El fallecimiento del médico Alejandro Zalazar expuso una red de sustracción y uso indebido de anestésicos de uso hospitalario, en el marco de reuniones clandestinas conocidas como «Propo Fest».
La muerte del anestesista Alejandro «Alito» Zalazar puso en evidencia una trama de consumo y desvío de fármacos que involucra al ámbito médico. Zalazar, quien se desempeñaba tanto en el sector público como privado, se convirtió en una figura central para descubrir el fenómeno de las llamadas «fiestas del propofol», donde se utilizaban este anestésico y fentanilo.
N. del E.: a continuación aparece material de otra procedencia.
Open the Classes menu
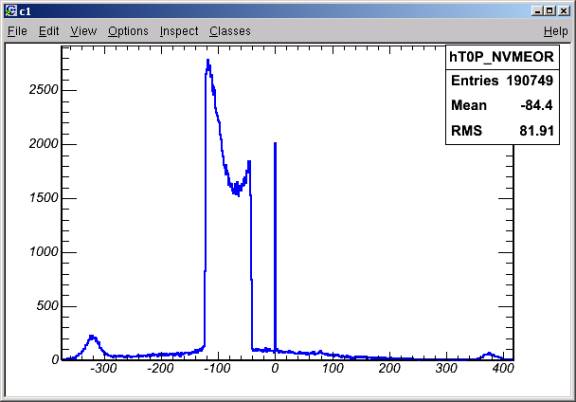Viewport: 576px width, 402px height. [x=230, y=31]
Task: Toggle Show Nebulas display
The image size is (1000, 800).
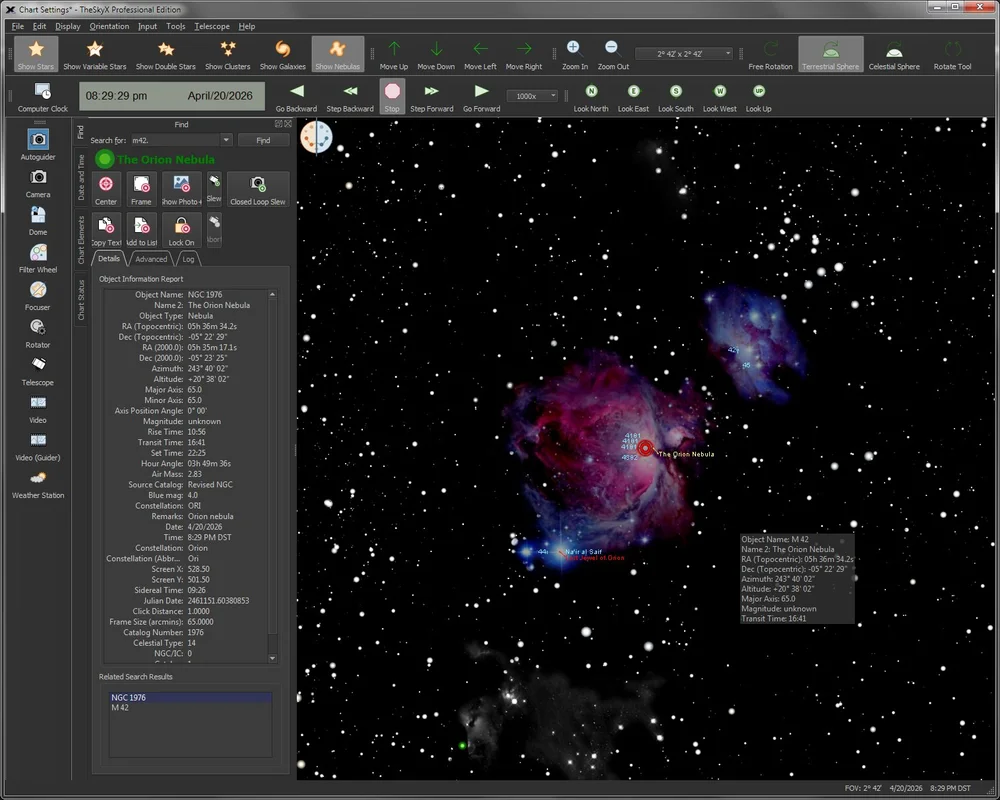Action: pyautogui.click(x=337, y=54)
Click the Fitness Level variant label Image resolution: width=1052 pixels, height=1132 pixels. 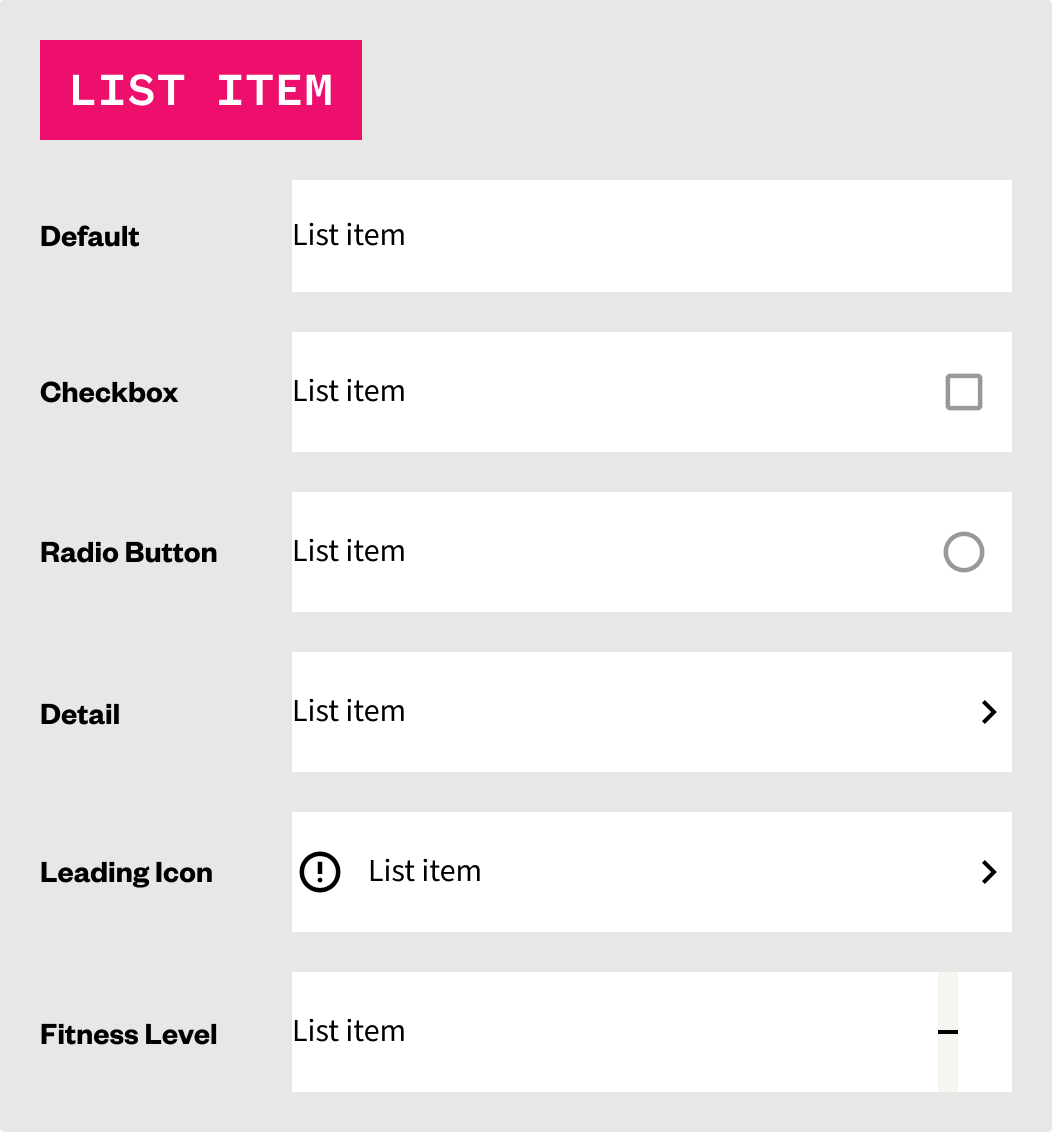(x=129, y=1034)
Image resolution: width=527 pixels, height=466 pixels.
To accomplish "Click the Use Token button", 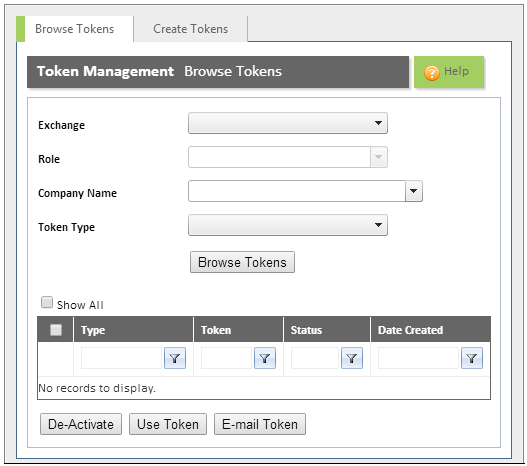I will pos(168,424).
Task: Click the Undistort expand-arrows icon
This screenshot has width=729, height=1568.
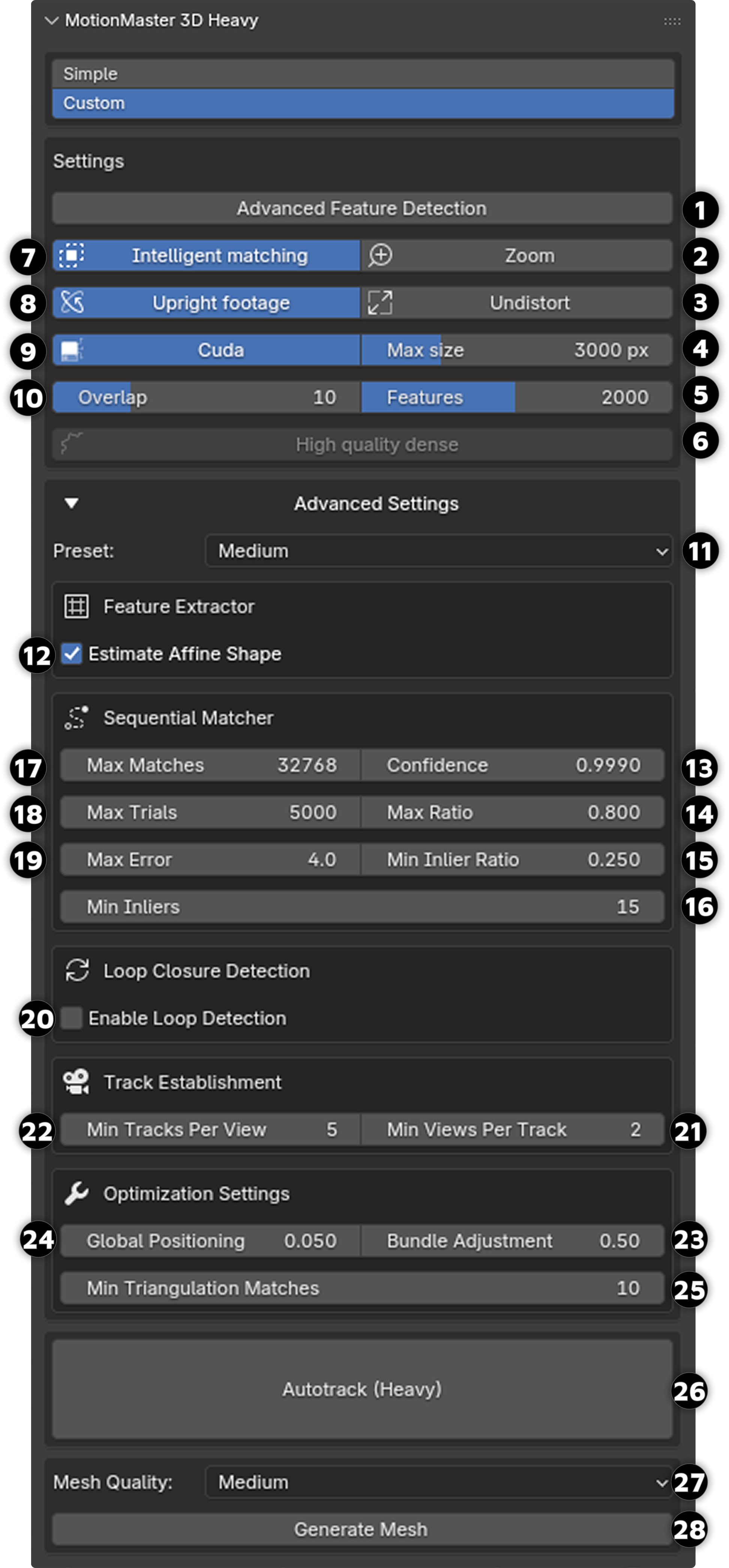Action: click(380, 303)
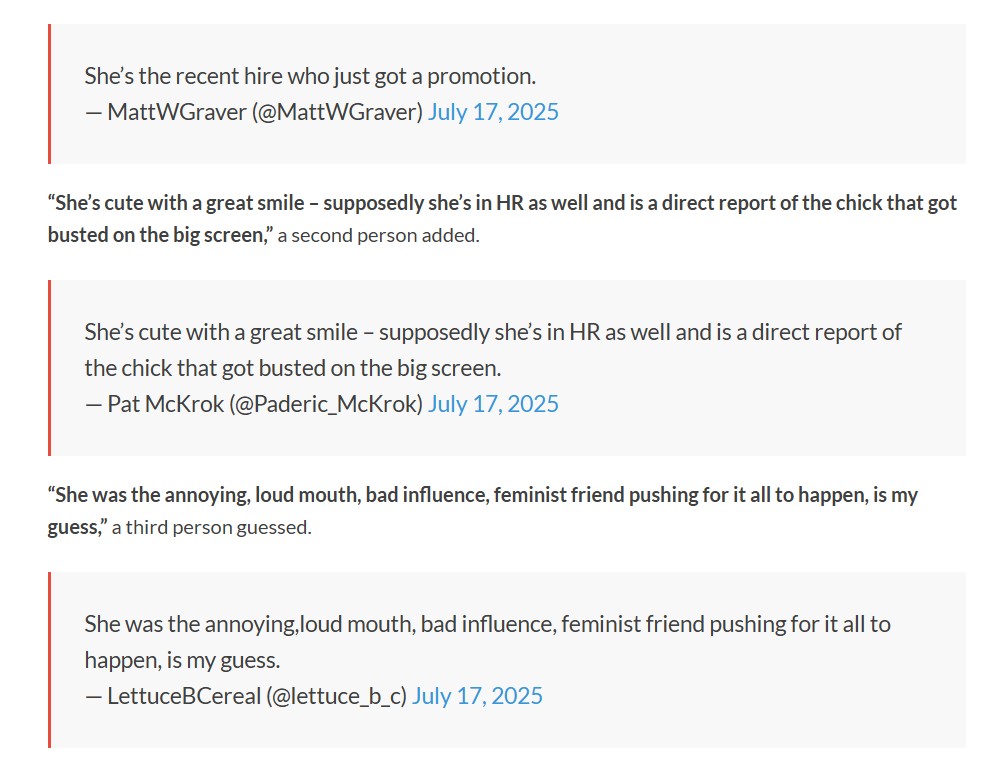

El profesional se había formado como residente en el Hospital Rivadavia y trabajaba como médico de guardia en el Hospital de Niños Ricardo Gutiérrez. Su trayectoria lo había llevado a colaborar con instituciones como la Fundación Favaloro, donde tenía programada una intervención quirúrgica el día de su fallecimiento.
La alarma se activó el 20 de febrero de 2026, cuando Zalazar dejó de responder llamados de su familia y no asistió a sus compromisos laborales. Al ingresar a su domicilio, personal del SAME constató su muerte. La autopsia determinó que la causa fue una congestión y edema pulmonar, producto de una mezcla letal de anestésicos.
La investigación encontró en su habitación frascos pertenecientes a lotes robados del Hospital Italiano, vinculando su muerte con una red organizada de sustracción de insumos médicos. El análisis de su teléfono celular reveló una participación activa en la organización, vía WhatsApp, de encuentros denominados «Propo Fest». En estas reuniones, Zalazar habría suministrado sustancias de uso exclusivamente hospitalario para inducir estados alterados de conciencia, ofreciendo estas experiencias a un círculo de conocidos.
La investigación continúa abierta para determinar el alcance total de la red de desvío de estupefacientes en la que estaba involucrado, un caso que derivó de una muerte inicialmente dudosa a un escándalo que involucra el uso indebido de drogas diseñadas para salvar vidas.